9.7 Remedies Cumulative. Agent’s and the Lenders’ rights and remedies under this Agreement, the Loan Documents, and all other agreements shall be cumulative. Agent and the Lenders shall have all other rights and remedies not inconsistent herewith as provided under the Code, by law, or in equity. No exercise by Agent or any Lender of one right or remedy shall be deemed an election, and no waiver by Agent or any Lender of any Event of Default on a Borrower’s part shall be deemed a continuing waiver. No delay by Agent or any Lender shall constitute a waiver, election, or acquiescence by it.
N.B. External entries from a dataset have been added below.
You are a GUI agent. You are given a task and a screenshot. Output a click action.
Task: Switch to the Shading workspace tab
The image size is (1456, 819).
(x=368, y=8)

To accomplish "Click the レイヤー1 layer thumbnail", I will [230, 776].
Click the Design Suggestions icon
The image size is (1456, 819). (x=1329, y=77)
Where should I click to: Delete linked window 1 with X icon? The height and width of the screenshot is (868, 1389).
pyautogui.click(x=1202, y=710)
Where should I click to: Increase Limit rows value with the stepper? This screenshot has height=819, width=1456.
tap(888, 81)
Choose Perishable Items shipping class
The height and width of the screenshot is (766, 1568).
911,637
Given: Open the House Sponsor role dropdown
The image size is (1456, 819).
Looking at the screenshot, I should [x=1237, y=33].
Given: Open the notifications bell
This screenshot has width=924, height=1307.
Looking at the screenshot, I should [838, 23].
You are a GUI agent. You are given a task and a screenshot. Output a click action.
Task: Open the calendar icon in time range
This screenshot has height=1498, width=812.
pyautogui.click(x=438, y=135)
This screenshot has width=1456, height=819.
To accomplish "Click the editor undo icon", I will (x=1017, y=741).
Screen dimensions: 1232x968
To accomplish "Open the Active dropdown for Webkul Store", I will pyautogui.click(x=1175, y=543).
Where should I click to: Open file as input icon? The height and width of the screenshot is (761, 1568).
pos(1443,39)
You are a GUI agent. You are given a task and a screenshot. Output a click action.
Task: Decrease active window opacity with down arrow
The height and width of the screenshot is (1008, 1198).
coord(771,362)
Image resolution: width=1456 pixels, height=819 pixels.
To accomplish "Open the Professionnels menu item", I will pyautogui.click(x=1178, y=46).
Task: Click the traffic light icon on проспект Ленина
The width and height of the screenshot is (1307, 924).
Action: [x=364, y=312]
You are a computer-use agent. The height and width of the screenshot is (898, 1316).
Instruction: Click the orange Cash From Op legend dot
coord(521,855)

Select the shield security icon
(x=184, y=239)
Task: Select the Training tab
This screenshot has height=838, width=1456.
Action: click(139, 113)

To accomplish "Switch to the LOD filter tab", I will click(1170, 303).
No waiver by Agent or any Lender shall be effective unless made in a written document signed on behalf of Agent and the Required Lenders and then shall be effective only in the specific instance and for the specific purpose for which it was given. Each Borrower expressly agrees that this Section 9.7 may not be waived or modified by Agent or any Lender by course of performance, conduct, estoppel or otherwise.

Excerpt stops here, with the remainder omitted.